* Required work *
Output the entries below without any alteration.

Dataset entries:
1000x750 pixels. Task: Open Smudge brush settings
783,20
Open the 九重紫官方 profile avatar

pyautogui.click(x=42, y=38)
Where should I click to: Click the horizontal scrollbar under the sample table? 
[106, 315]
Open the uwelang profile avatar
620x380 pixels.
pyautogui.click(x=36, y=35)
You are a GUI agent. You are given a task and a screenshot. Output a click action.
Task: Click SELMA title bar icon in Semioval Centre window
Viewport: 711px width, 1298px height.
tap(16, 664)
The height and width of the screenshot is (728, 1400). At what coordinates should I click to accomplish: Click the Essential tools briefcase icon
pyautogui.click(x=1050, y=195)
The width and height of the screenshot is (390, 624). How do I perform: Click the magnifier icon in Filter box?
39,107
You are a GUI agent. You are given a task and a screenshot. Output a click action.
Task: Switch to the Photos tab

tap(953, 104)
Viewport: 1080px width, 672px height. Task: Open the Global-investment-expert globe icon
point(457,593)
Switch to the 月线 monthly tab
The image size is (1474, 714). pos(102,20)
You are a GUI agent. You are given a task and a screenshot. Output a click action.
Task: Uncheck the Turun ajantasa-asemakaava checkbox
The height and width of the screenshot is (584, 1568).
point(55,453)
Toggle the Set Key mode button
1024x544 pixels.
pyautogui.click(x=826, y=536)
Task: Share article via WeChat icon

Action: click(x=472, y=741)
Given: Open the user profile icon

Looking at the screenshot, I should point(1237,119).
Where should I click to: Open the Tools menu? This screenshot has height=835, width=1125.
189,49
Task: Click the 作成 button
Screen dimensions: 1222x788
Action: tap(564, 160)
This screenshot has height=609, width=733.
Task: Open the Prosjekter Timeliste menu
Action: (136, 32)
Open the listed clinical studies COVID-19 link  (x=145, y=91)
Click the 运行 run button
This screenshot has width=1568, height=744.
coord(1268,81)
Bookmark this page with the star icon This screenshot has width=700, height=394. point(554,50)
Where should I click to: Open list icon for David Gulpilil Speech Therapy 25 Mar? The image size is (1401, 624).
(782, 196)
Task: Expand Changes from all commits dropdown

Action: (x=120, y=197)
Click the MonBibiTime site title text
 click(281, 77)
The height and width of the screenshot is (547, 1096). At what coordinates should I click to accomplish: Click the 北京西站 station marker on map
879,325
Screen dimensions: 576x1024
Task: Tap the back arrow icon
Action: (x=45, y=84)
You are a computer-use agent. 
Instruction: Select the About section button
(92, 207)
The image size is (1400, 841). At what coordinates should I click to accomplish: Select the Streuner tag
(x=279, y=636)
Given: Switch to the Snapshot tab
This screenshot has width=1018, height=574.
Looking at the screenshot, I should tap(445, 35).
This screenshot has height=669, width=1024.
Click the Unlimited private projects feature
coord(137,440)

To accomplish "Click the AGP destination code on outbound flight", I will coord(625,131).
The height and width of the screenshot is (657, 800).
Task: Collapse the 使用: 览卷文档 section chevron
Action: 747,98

* Result of the exercise *
1000x750 pixels. Task: Open Smudge brush settings
783,20
Open the 九重紫官方 profile avatar

pyautogui.click(x=42, y=38)
Where should I click to: Click the horizontal scrollbar under the sample table? 
[106, 315]
Open the uwelang profile avatar
620x380 pixels.
pyautogui.click(x=36, y=35)
You are a GUI agent. You are given a task and a screenshot. Output a click action.
Task: Click SELMA title bar icon in Semioval Centre window
Viewport: 711px width, 1298px height.
tap(16, 664)
The height and width of the screenshot is (728, 1400). At what coordinates should I click to accomplish: Click the Essential tools briefcase icon
pyautogui.click(x=1050, y=195)
The width and height of the screenshot is (390, 624). How do I perform: Click the magnifier icon in Filter box?
39,107
You are a GUI agent. You are given a task and a screenshot. Output a click action.
Task: Switch to the Photos tab

tap(953, 104)
Viewport: 1080px width, 672px height. Task: Open the Global-investment-expert globe icon
point(457,593)
Switch to the 月线 monthly tab
The image size is (1474, 714). pos(102,20)
You are a GUI agent. You are given a task and a screenshot. Output a click action.
Task: Uncheck the Turun ajantasa-asemakaava checkbox
The height and width of the screenshot is (584, 1568).
point(55,453)
Toggle the Set Key mode button
1024x544 pixels.
pyautogui.click(x=826, y=536)
Task: Share article via WeChat icon

Action: click(x=472, y=741)
Given: Open the user profile icon

Looking at the screenshot, I should point(1237,119).
Where should I click to: Open the Tools menu? This screenshot has height=835, width=1125.
189,49
Task: Click the 作成 button
Screen dimensions: 1222x788
Action: tap(564, 160)
This screenshot has height=609, width=733.
Task: Open the Prosjekter Timeliste menu
Action: (136, 32)
Open the listed clinical studies COVID-19 link  (x=145, y=91)
Click the 运行 run button
This screenshot has width=1568, height=744.
coord(1268,81)
Bookmark this page with the star icon This screenshot has width=700, height=394. point(554,50)
Where should I click to: Open list icon for David Gulpilil Speech Therapy 25 Mar? The image size is (1401, 624).
(782, 196)
Task: Expand Changes from all commits dropdown

Action: (x=120, y=197)
Click the MonBibiTime site title text
 click(281, 77)
The height and width of the screenshot is (547, 1096). At what coordinates should I click to accomplish: Click the 北京西站 station marker on map
879,325
Screen dimensions: 576x1024
Task: Tap the back arrow icon
Action: (x=45, y=84)
You are a computer-use agent. 
Instruction: Select the About section button
(92, 207)
The image size is (1400, 841). At what coordinates should I click to accomplish: Select the Streuner tag
(x=279, y=636)
Given: Switch to the Snapshot tab
This screenshot has width=1018, height=574.
Looking at the screenshot, I should tap(445, 35).
This screenshot has height=669, width=1024.
Click the Unlimited private projects feature
coord(137,440)

To accomplish "Click the AGP destination code on outbound flight", I will coord(625,131).
The height and width of the screenshot is (657, 800).
Task: Collapse the 使用: 览卷文档 section chevron
Action: 747,98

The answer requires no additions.